Increases in imaging utilization combined with the search methodology used by policymakers to look for misvalued medical services has resulted in disproportionate reimbursement cuts to diagnostic radiology services, according to a study published in the Journal of the American College of Radiology.

Relative value units (RVUs) are usually reviewed every five years, but in 2006 the Medicare Payment Advisory Commission established a new group to continually review codes amid concerns the five-year interval was too long.

The Relative Assessment Workgroup (RAW) implemented screening factors that flagged codes when they met certain criteria. Many of these conditions disproportionately flagged imaging, including:

  • Rapid growth in volume.
  • High utilization.
  • Frequent performance of two codes in combination.
  • A shift in a service’s most commonly performed specialty.

A review of the CMS Requests and Relativity Assessment Issues Status Report found 46 percent of diagnostic imaging exams were flagged for review, compared to 22 percent of all remaining codes. Computed tomography (CT) was the most likely modality to be flagged with 82.1 percent of codes flagged, while breast exams were flagged 90 percent of the time, the highest of any body region.

The individualized nature of radiology exam coding makes it particularly susceptible to being caught in RAW’s dragnet, according to Andrew Rosenkrantz, MD, lead author and associate professor of radiology at New York University School of Medicine, and colleagues. Other contributors include Ezequiel Silva, III, MD, adjunct clinical professor at the University of Texas Health Sciences Center, and C. Matthew Hawkins, MD, assistant professory from Emory University School of Medicine.

“This granular approach enables fairly specific reporting of services performed together, such as CT scans of separate anatomic regions (eg, a CT scan of the abdomen and a CT scan of the pelvis), which is favorable for claims-based health services research,” wrote the authors. “As such, these code combinations are more frequently identified by screens designed to identify codes that are frequently reported together.”

The authors also took issue with flagging specific codes for utilization without considering costs.

“For example, a plain film of the abdomen performed 30,000 times would have the same charges as a splenectomy performed only 375 times. The plain film might be identified by a 30,000 utilization screen and the surgical code would not, despite the same financial impact on the Medicare program,” wrote Rosenkrantz et al. “In addition, radiology services tend to be capital intensive, leading to high practice expenses and high likelihoods of radiology codes being caught by the high expenditure screen.”

Compounding the problem is the tendency to review an entire family of codes when one is flagged, creating potential for scrutiny of individual exams to radiate out into the rest of the modality.

It’s imperative for imaging advocates to be vocal about the disparity in reimbursement cuts, especially during a time when value-based reimbursement is becoming standard. If the reimbursement cuts continue as is, radiology could be squeezed from both sides according to the authors.
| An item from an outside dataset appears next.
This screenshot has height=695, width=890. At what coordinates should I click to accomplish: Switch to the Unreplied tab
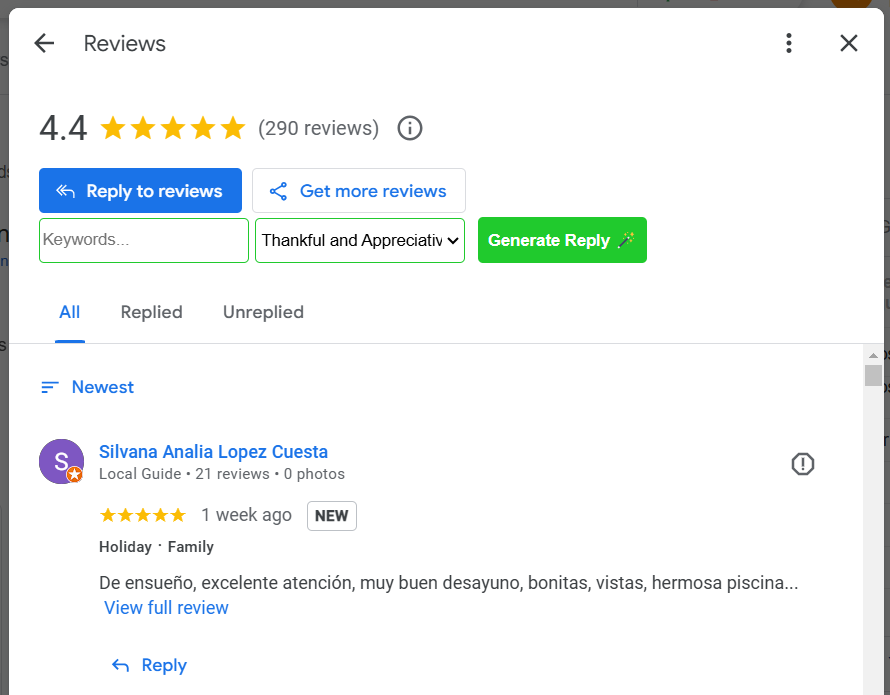pyautogui.click(x=263, y=312)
“Disproportionate payment reductions to radiology could stifle investment in technologies that could improve patient experience and outcomes at the same time that new payment models are placing a premium on these metrics,” wrote Rosenkrantz et al. “Policymakers should consider new approaches, other than the relativity screen process, to address perceived physician overpayments or to enable higher payment to certain specialties, such as primary care.”